Objective: To identify the origin of marker chromosome of patients with Turner syndrome, and to provide the information for genetic counseling and treatment.
Methods: The karyotypes of 32 patients with Turner syndrome from 2001 to 2003 at the Center for Diagnosis of Genetic Metabolic Diseases were reviewed. Metaphase chromosome analyses of peripheral blood lymphocytes, G-band and C-band were performed using standard methods. Fluorescence in situ hybridization (FISH) was performed to identify the origin of marker chromosome by using two probes: sex-determining region Y (SRY) for band region Yp11.3 and chromosome enumeration probe for X(CEPX) for band region Xp11.1-q11.1.

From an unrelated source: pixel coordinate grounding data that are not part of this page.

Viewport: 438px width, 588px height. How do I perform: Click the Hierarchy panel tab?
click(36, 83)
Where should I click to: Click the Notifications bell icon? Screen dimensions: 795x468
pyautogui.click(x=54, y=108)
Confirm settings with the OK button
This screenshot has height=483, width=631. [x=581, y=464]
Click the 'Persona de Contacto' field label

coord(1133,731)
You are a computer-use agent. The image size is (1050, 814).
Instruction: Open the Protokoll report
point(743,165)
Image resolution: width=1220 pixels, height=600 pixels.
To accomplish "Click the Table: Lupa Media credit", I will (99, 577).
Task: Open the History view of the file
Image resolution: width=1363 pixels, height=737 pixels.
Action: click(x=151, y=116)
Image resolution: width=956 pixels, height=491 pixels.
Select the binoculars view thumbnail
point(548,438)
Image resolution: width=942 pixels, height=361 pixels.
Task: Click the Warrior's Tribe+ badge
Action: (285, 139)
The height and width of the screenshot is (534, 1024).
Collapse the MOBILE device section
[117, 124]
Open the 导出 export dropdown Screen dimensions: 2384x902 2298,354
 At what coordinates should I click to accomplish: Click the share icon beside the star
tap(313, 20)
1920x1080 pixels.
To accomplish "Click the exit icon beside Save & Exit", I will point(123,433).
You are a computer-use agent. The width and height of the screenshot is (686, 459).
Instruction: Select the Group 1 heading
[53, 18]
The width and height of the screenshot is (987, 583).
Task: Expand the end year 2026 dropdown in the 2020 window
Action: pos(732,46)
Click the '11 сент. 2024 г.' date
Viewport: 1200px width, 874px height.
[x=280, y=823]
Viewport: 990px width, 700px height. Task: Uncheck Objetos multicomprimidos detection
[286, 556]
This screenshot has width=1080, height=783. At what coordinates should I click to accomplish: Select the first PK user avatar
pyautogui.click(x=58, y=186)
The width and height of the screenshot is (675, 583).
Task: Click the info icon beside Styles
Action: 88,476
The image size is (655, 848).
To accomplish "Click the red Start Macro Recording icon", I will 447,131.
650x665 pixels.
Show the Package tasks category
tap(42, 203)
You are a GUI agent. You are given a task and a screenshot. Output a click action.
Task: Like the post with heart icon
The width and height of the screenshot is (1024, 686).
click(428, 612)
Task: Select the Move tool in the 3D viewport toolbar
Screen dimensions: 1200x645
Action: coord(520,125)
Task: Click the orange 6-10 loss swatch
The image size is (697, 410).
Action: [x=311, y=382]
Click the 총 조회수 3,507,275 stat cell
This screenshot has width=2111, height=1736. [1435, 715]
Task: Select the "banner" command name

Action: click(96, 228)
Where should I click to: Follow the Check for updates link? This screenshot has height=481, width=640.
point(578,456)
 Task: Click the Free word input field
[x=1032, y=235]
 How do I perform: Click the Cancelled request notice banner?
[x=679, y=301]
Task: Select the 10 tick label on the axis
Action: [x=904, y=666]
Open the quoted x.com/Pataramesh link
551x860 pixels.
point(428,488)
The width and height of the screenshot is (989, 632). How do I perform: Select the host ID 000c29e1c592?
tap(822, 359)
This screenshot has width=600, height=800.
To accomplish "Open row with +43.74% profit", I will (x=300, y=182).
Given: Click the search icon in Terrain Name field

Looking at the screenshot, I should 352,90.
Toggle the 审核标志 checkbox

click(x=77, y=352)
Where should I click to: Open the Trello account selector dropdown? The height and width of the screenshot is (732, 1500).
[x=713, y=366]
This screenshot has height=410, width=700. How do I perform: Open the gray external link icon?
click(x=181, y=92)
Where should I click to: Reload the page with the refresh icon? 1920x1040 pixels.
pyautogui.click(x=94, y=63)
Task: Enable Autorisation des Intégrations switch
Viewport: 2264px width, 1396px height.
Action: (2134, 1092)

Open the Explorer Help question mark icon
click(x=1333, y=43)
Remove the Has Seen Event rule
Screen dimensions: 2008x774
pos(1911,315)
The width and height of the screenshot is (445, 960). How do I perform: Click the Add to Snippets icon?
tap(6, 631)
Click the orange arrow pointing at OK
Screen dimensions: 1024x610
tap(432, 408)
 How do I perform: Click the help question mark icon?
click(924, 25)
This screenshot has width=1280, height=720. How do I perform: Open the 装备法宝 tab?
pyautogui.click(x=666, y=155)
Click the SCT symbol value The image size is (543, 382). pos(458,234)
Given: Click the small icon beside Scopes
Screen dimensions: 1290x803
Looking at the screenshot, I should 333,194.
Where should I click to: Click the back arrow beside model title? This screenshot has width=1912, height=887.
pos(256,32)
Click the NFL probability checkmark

Results: 3/32(9.4%) patients with Turner syndrome had marker chromosome, the karyotype being 45,X/46,X,mar. Among the 3 marker chromosomes, 2 originated from chromosome X or Y, as identified by the FISH. The origin of the third marker chromosome could not be identified by CEPX and SRY probes.
Conclusion: The presence of a marker chromosome in Turner syndrome generally implicates a sex chromosome origin. It may also originate from a non-sex chromosome. Therefore, it is necessary to apply X and Y probes simultaneously for marker chromosome detection in Turner patients with monosomy X.